Bonuses for keeping patient calls brief
Toronto Star
Telephone clerks at California’s largest Health Maintenance Organizations got bonuses for keeping calls with patients brief and limiting the number of doctor visits they agreed to set up.
Oakland-based Kaiser Permanente offered the bonuses at three northern California call centres from January 2000 to December 2001, after which the extra pay was discontinued, company spokesman Jim Anderson said.
“At the end of the year they looked at, ‘Were we doing a better job for members than when we started it?’ The thought was no,” Anderson said yesterday. “The whole purpose of this was designed to help serve members better.”
The California Nurses Association, the union representing Kaiser‘s registered nurses, derided the program as deceitful and harmful to patients with serious medical problems.
“We characterize them as morbidity bonuses,” said Jim Ryder, director of the union’s Kaiser Permanente division. “Patients don’t understand they’re talking to a high school graduate with no nursing background.”
The clerks, who generally have little to no medical training, take calls from customers wanting to set up doctor appointments or asking simple medical questions.
Cash bonuses were paid to those who made appointments for fewer than 35 percent of callers and spent less than an average of three minutes, 45 seconds on the phone with each patient.

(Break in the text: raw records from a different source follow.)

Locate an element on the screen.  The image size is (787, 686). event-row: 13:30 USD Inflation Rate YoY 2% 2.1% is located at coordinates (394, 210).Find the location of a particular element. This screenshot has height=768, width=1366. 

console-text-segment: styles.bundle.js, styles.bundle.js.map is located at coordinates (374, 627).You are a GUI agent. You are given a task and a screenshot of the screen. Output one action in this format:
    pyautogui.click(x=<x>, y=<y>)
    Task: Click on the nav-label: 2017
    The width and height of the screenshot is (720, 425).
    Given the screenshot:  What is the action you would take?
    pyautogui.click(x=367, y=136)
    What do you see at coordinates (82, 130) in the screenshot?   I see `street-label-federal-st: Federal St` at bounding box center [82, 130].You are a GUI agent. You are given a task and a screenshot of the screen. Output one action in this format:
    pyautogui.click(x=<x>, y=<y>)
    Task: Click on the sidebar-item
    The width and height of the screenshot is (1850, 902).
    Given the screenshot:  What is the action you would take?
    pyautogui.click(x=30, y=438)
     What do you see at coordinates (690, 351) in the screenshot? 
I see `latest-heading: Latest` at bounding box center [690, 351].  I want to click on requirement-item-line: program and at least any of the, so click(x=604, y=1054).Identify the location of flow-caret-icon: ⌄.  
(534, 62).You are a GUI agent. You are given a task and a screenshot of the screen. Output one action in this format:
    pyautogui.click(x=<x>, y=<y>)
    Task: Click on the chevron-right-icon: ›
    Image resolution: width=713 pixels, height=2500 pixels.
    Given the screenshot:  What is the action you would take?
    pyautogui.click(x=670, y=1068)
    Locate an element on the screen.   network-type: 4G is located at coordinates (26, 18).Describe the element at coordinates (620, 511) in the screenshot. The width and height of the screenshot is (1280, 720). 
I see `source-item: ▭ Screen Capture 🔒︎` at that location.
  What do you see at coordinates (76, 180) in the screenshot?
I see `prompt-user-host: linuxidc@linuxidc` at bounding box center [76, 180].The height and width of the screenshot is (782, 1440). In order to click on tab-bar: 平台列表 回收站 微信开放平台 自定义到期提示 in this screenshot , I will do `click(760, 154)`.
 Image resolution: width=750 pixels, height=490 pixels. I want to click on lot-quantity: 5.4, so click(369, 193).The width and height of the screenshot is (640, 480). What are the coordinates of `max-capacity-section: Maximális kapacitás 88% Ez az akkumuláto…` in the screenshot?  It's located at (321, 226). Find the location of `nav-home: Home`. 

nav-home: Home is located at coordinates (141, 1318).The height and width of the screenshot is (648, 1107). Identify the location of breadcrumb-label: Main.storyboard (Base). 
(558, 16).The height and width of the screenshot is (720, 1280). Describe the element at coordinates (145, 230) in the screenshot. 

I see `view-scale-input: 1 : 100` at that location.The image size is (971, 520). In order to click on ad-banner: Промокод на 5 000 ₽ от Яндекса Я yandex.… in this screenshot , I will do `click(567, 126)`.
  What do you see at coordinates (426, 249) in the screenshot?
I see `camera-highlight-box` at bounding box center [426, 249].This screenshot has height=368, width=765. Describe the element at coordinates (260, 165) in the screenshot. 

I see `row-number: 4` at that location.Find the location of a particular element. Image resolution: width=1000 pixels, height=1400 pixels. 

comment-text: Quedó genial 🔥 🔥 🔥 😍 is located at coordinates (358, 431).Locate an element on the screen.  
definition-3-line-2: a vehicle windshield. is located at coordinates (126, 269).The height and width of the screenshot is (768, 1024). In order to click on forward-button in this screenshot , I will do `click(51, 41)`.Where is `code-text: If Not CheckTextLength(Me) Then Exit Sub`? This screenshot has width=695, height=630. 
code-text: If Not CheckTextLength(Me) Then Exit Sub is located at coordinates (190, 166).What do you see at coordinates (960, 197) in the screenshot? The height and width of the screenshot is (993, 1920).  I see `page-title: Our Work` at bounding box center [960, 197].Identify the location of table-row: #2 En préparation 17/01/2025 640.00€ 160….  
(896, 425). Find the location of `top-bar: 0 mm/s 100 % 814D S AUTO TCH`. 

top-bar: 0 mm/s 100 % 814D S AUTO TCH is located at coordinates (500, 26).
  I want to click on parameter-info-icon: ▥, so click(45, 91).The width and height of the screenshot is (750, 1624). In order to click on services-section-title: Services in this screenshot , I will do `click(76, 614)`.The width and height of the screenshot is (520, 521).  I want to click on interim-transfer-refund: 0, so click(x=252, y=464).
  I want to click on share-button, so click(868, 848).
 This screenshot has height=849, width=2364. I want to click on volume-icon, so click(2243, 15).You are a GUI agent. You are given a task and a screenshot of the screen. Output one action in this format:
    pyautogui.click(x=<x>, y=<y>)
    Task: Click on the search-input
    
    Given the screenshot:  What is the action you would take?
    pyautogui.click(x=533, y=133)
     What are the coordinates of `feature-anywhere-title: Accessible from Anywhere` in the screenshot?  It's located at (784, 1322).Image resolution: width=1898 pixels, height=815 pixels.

Clerks were also encouraged to transfer fewer than 50 percent of the calls to registered nurses for further evaluation.
Anderson said clerks received between 2 percent and 4 percent of their salaries as bonuses.
Jamie Court, who heads the watchdog group The Foundation for Taxpayer and Consumer Rights, condemned the bonus program.
“Patients get lost in this telephone hell, but these aren’t people complaining about a credit card bill,” Court said. “These are people with some life-threatening illness, and if even one person falls through the cracks, the system is broken.”